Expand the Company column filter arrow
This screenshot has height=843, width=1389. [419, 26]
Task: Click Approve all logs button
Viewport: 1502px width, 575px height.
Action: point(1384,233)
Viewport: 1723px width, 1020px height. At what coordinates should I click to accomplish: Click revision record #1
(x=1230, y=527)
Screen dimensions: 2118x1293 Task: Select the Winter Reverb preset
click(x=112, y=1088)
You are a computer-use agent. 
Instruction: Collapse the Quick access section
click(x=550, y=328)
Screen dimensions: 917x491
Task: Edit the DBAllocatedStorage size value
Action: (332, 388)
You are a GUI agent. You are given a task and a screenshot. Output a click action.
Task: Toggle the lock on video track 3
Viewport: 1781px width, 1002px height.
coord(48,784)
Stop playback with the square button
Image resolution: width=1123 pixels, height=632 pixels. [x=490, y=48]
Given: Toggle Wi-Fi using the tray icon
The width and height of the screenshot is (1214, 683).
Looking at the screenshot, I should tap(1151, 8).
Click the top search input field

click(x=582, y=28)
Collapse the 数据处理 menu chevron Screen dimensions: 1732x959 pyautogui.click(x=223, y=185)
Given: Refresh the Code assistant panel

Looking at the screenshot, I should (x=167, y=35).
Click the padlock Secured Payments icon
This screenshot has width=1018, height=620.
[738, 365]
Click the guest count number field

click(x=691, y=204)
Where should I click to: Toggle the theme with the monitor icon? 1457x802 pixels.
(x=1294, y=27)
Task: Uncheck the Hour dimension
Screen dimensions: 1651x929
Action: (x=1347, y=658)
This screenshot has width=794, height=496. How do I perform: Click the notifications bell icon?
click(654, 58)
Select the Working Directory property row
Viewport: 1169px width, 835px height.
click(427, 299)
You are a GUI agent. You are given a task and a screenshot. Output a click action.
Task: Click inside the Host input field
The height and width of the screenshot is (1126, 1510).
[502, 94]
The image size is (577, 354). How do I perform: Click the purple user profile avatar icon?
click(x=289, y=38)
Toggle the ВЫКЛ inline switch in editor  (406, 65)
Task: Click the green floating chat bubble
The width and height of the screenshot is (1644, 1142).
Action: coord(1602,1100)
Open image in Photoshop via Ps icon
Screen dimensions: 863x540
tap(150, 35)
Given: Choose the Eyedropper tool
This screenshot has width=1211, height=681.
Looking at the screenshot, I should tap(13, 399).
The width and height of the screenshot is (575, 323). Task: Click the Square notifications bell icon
-------------------------
**Goal of the exercise**
Output each line of the records above exactly.

**Written solution**
Expand the Company column filter arrow
This screenshot has height=843, width=1389. [419, 26]
Task: Click Approve all logs button
Viewport: 1502px width, 575px height.
Action: point(1384,233)
Viewport: 1723px width, 1020px height. At what coordinates should I click to accomplish: Click revision record #1
(x=1230, y=527)
Screen dimensions: 2118x1293 Task: Select the Winter Reverb preset
click(x=112, y=1088)
You are a computer-use agent. 
Instruction: Collapse the Quick access section
click(x=550, y=328)
Screen dimensions: 917x491
Task: Edit the DBAllocatedStorage size value
Action: (332, 388)
You are a GUI agent. You are given a task and a screenshot. Output a click action.
Task: Toggle the lock on video track 3
Viewport: 1781px width, 1002px height.
coord(48,784)
Stop playback with the square button
Image resolution: width=1123 pixels, height=632 pixels. [x=490, y=48]
Given: Toggle Wi-Fi using the tray icon
The width and height of the screenshot is (1214, 683).
Looking at the screenshot, I should tap(1151, 8).
Click the top search input field

click(x=582, y=28)
Collapse the 数据处理 menu chevron Screen dimensions: 1732x959 pyautogui.click(x=223, y=185)
Given: Refresh the Code assistant panel

Looking at the screenshot, I should (x=167, y=35).
Click the padlock Secured Payments icon
This screenshot has width=1018, height=620.
[738, 365]
Click the guest count number field

click(x=691, y=204)
Where should I click to: Toggle the theme with the monitor icon? 1457x802 pixels.
(x=1294, y=27)
Task: Uncheck the Hour dimension
Screen dimensions: 1651x929
Action: (x=1347, y=658)
This screenshot has width=794, height=496. How do I perform: Click the notifications bell icon?
click(654, 58)
Select the Working Directory property row
Viewport: 1169px width, 835px height.
click(427, 299)
You are a GUI agent. You are given a task and a screenshot. Output a click action.
Task: Click inside the Host input field
The height and width of the screenshot is (1126, 1510).
[502, 94]
The image size is (577, 354). How do I perform: Click the purple user profile avatar icon?
click(x=289, y=38)
Toggle the ВЫКЛ inline switch in editor  (406, 65)
Task: Click the green floating chat bubble
The width and height of the screenshot is (1644, 1142).
Action: coord(1602,1100)
Open image in Photoshop via Ps icon
Screen dimensions: 863x540
tap(150, 35)
Given: Choose the Eyedropper tool
This screenshot has width=1211, height=681.
Looking at the screenshot, I should tap(13, 399).
The width and height of the screenshot is (575, 323). Task: Click the Square notifications bell icon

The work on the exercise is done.